*TASK PROMPT*. Looking at the entries, say how many lines contain the string "avatar". Offer nothing besides the number.

*GIVEN INFORMATION*.
===

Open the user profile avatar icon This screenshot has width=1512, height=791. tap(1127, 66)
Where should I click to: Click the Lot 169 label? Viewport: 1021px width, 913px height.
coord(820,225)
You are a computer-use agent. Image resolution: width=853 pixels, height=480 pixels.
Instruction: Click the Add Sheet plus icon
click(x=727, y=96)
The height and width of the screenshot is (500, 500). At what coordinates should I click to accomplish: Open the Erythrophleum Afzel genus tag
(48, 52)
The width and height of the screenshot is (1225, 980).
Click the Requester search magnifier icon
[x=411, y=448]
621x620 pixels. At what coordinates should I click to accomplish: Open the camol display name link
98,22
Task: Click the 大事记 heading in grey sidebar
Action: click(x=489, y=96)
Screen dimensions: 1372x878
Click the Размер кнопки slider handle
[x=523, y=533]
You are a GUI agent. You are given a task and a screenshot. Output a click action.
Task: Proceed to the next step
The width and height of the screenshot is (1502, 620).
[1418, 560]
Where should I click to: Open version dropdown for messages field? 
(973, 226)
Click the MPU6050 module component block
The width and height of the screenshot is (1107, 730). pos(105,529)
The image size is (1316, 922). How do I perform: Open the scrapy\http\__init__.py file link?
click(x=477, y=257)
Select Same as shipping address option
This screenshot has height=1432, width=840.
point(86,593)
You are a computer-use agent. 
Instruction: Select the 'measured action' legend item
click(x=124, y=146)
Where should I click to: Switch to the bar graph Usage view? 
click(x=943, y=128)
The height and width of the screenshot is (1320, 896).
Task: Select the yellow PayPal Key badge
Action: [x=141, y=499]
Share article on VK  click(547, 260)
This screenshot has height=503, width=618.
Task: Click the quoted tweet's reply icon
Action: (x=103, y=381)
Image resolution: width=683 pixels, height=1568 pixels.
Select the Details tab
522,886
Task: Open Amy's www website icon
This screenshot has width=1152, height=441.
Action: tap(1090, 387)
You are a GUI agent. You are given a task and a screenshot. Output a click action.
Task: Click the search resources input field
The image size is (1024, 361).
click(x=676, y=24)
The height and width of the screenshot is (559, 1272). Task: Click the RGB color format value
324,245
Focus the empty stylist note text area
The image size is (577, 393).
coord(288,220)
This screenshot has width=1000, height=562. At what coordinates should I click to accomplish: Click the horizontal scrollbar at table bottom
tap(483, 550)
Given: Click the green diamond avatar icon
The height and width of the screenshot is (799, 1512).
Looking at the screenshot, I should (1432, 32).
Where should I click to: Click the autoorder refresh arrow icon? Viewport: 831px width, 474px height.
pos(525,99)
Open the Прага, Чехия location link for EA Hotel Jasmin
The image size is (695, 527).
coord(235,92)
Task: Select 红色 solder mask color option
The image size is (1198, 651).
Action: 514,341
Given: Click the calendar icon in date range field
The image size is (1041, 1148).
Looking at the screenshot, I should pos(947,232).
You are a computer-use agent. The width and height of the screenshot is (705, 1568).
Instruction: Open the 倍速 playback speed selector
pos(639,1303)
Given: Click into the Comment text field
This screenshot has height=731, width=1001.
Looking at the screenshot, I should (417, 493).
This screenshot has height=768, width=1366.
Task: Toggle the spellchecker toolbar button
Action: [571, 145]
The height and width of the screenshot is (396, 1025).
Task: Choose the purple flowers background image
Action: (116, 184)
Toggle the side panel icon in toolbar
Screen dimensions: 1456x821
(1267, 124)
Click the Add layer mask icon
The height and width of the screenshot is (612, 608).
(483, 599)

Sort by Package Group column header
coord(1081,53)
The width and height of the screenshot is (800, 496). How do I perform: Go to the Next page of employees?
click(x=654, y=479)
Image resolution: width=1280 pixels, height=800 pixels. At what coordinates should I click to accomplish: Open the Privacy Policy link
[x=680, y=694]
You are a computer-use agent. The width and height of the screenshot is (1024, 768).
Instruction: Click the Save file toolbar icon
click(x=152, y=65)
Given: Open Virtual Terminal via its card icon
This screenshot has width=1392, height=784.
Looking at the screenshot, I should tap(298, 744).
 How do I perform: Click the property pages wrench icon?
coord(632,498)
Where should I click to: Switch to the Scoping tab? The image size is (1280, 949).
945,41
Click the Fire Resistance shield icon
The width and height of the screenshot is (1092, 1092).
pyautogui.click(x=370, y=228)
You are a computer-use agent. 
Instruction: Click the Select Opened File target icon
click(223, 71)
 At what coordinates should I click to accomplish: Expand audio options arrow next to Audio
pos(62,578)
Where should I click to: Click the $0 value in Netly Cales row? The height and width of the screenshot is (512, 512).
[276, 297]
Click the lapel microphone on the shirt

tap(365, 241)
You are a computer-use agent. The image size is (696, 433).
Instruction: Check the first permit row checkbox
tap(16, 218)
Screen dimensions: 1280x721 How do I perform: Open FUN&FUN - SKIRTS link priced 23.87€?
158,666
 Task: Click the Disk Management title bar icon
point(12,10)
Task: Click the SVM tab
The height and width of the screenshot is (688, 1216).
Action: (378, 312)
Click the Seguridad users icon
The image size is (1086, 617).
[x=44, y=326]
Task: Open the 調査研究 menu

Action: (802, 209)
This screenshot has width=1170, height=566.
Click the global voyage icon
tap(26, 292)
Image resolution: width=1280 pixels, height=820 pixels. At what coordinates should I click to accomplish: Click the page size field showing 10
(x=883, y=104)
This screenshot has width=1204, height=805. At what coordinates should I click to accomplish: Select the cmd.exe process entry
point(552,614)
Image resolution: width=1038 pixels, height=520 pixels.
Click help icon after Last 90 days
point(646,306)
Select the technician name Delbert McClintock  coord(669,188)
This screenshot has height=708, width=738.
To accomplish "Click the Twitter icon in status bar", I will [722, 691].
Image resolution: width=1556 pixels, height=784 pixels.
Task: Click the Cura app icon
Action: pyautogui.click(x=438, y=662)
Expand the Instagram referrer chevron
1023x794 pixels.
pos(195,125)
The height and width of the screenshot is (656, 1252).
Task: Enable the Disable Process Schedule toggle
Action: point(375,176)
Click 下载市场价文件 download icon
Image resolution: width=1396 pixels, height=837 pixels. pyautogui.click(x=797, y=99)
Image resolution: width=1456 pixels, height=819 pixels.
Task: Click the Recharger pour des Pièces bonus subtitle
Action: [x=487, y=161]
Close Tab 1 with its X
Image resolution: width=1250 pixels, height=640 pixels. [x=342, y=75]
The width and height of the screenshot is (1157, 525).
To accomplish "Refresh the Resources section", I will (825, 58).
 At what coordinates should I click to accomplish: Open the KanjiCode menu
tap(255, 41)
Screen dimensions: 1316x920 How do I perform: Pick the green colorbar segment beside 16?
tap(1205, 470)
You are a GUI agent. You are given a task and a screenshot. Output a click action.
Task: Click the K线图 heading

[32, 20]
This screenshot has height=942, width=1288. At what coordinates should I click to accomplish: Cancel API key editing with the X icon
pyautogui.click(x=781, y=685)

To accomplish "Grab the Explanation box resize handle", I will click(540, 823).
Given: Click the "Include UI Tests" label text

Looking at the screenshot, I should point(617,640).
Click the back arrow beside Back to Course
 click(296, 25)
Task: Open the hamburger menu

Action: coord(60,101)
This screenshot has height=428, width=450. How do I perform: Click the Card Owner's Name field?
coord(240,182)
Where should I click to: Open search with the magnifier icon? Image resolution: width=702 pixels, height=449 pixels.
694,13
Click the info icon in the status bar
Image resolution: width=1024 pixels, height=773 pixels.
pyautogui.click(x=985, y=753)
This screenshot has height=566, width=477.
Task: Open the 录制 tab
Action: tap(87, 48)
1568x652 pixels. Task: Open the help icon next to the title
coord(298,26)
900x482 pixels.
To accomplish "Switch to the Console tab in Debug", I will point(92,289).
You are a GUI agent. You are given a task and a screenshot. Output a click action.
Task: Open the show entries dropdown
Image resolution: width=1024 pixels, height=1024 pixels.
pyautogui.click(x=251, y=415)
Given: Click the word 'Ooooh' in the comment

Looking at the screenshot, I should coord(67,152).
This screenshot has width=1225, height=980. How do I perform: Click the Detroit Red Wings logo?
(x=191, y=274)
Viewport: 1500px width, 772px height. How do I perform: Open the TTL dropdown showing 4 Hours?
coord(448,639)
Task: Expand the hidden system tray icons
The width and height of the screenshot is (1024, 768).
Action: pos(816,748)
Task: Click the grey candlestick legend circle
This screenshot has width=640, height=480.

===

*ANSWER SECTION*. 2